Monday, March 23, 2015

Dreamy

Our first movie for AndressFest'15 was 'Nightmare in the Sun'. It's an actual movie and not, as you might think, just a generic term for any Ursula Andress movie watched during daylight hours.


'Nightmare in the Sun' was the 1965 directorial debut of John Derek, who cast his then-wife Ursula Andress as one of his leads, clearly without understanding that The Curse of Ursula consigns all of her movies to cinematic doom.


Or perhaps he understood, but just didn't care. Here's how we're introduced to Ursula:





Which is all the evidence you need of why AndressFest is in its 10th year.


Ursula plays Marsha Wilson, a beautiful European girl who married a rich old American man in order to see the world, but got stuck in a boring, po-dunk town rather than experiencing the New York high life he promised her.


She's desperate to escape this dusty backwater, and spontaneously offers to drive a handsome hitchhiker (John Derek) to his destination in Los Angeles. But first they make a stop at her place to pack, take a dip in the pool, and bear witness to Ursula's collection of creepy dolls, including a terrifying miniature Richard Simmons.
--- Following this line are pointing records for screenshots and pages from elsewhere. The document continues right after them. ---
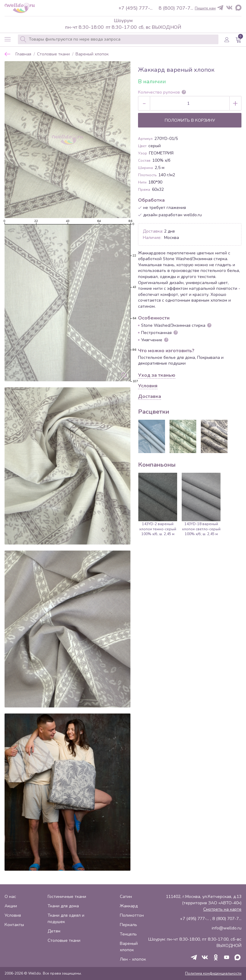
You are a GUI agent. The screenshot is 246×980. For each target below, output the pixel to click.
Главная (23, 54)
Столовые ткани (53, 54)
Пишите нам (205, 8)
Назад (8, 54)
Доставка (149, 397)
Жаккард (129, 906)
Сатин (126, 896)
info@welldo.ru (227, 928)
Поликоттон (132, 915)
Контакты (14, 924)
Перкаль (128, 924)
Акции (11, 906)
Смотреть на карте (222, 909)
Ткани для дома (63, 906)
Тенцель (128, 934)
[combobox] (118, 39)
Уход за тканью (157, 375)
But when she find out he's married, the whole plan falls apart. The hitchhiker leaves, just in time to be seen by Ursula's drunken husband, who responds to the erroneous impression that she banged the stranger by blasting her with a rifle.


Ursula he shoots once. The Miniature Richard Simmons he shoots three times. He may be drunk and crazy but he's not stupid.
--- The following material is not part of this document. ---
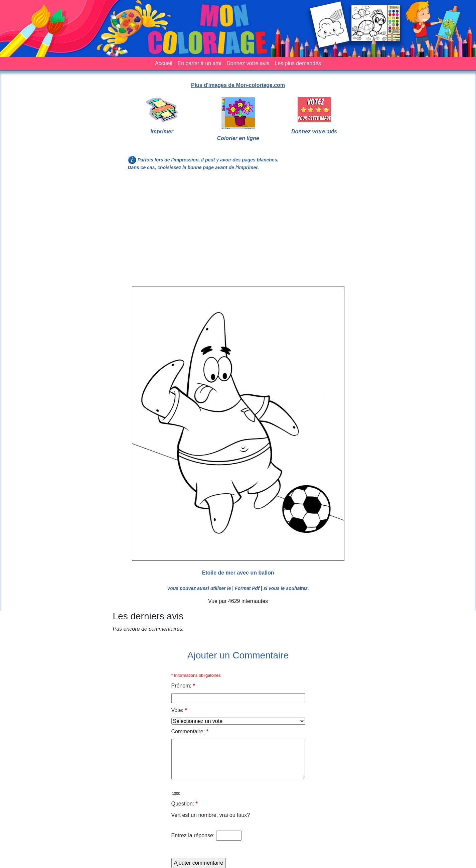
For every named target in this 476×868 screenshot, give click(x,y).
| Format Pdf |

Enter the local sheriff (Aldo Ray), who ironically actually was banging Ursula earlier that day. He realises that if the old man confesses to Ursula's murder, his own adultery will probably come to light and his career will be over. So he decides that they'll blame the mysterious hitchhiker. As a result, said hitchhiker becomes a hunted man, forced to dodge slack-jawed deputies, road blocks and vigilantes on top of the usual threats to movie hitchhikers, such as demonically possessed trailer trucks and Thelma and Louise.


Included in the cast of vengeance-crazed hillbillies is a local scrapyard owner (Keenan Wynn), a couple of senile animal hoarders (George Tobias and Lurene Tuttle), and two out-of-town bikers who join the hunt in the venal hope that there will be a reward. They demonstrate that even in 1965, Hollywood was still under the daft 1950s illusion that rebellious biker youths could be convincingly played by 34 year olds with thinning hair and a penchant for cardigans.





Many commentators believe there was a homosexual subtext between these two. I say that no gay man would ever leave the house dressed like that.


Eventually the hitchhiker is captured by, of all things, a creepy scoutmaster. But when he's handed over to the police, he's immediately freed: the old man, wracked with guilt, has confessed to Ursula's murder. Oh, and the sheriff's, apparently. It's as if the cameraman suddenly discovered that they only had a few feet of film left and they had to wrap up the story in eleven seconds.


'Nightmare in the Sun' wasn't a terrible film, at least not by AndressFest standards, but when the best thing about your movie is a famously beautiful but famously terrible actress... well, you could probably stand to tighten things up a bit.





It helped that Marsha was the role Ursula was born to play. Her scenes, which required her to roll nudely around a bed, climb out of a swimming pool in a clingy wet white dress, and flirt with every man she encountered under the age of fifty, were just things that Ursula would probably have been doing anyway, only this time there were cameras filming it. As such she is one of the two best things about 'Nightmare in the Sun'.


The other best thing was her car:





Marsha's car was actually Ursula's own car, a gorgeous 1958 BMW 507 Series II convertible. Only 253 were ever built, and these days a fully restored version typically sells for one to three million dollars. Ursula's own example sold for more than a million dollars in 2011.


It made sense. The ravishingly sexy Ursula Andress needed a ravishingly sexy car: she could hardly be expected to get about in a Ford Anglia. They were both stunning, rare, exotic creatures out of place in the scrubby California hinterlands. And within a year at least one of them had divorced her husband and high-tailed it back to Europe.